* START Extract to read *

At the UK’s 2013 Total Processing and Packaging Trade Fair, Omron showed a 'smile calibrator' designed to measure, compare and even calibrate the smiles of visitors. People were invited to check the quality of their smile and even compare it against that of a friend.

While undoubtedly good fun, the ‘smile’ calibrator carries a serious technological message: people are surrounded by all types of machines and devices that provide many kinds of information and services. Omron believes that it is important to create machines that are capable of adapting themselves to individual users, thus providing information services and interfaces that are optimised for each person. To make this possible, machines must be able to recognise each person and make judgments about what that particular individual needs.

When you meet someone for the first time, your first impression is generally from looking at the person's face. By looking at the person's face, you can immediately identify whether the person is male or female, the person's approximate age, and so on. If you have met that person before, you would associate the person's face with a name, and would probably be able to guess the person's overall physical health or even the person's mood or feelings.

Face vision

In other words, the human face is a rich source of information that machines can use to understand people visually in much the same way that humans understand each other. Omron was quick to focus on the immense potential of face recognition, and as early as 1995 began the development of its revolutionary face sensing technology called "OKAO Vision" (which means "face vision" in Japanese).

The latest enhancement is capable of estimating seven different facial expressions

The latest enhancement is capable of estimating seven different facial expressions – happiness, surprise, fear, disgust, anger, sadness, and neutral - all in real time. The technology offers interesting possibilities in a variety of applications. If incorporated into a communication robot, for instance, the robot could react to a user's facial expressions. The technology is also ideal for image search engines, or interactive games that respond to the facial expressions of players.

Omron's Facial Expression Estimation technology combines proprietary 3D model-fitting technology and a statistical classification method, which are based on a massive database of facial images accumulated over many years. The technology has until now been used primarily to recognize individual faces, but by enhancing these technologies it has become possible to also estimate facial expressions.

* END Extract to read *
* START Provided material *

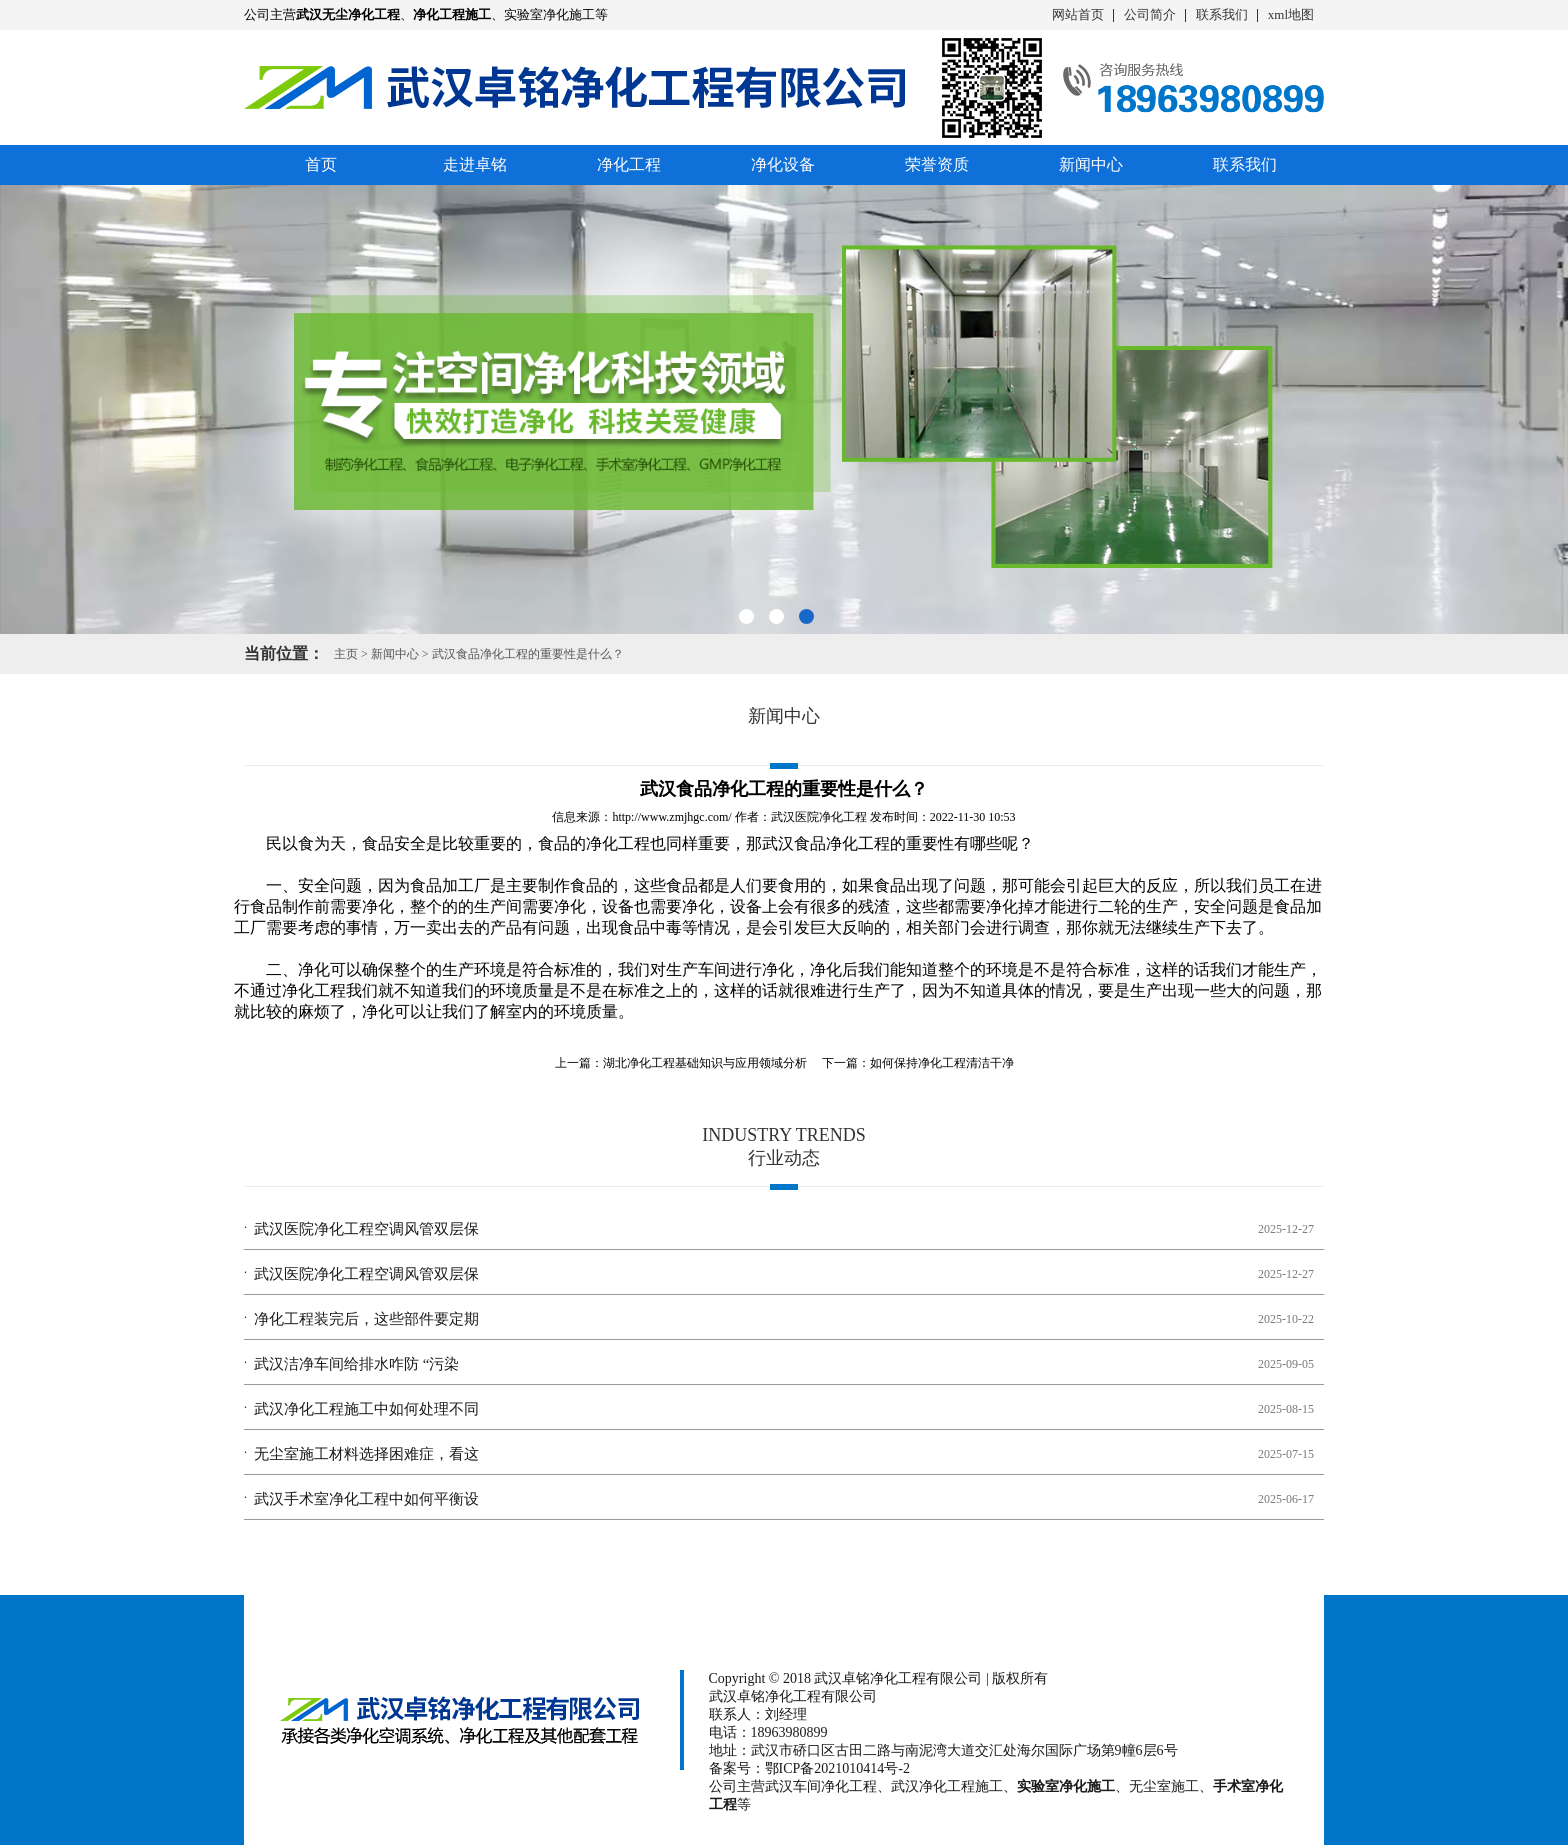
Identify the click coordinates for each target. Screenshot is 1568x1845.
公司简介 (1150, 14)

* END Provided material *

* Task
Can you repeat everything in the Omron face-sensing text from "Omron's Facial Expression" down to "estimate facial expressions.", word for word?

* Written answer
Omron's Facial Expression Estimation technology combines proprietary 3D model-fitting technology and a statistical classification method, which are based on a massive database of facial images accumulated over many years. The technology has until now been used primarily to recognize individual faces, but by enhancing these technologies it has become possible to also estimate facial expressions.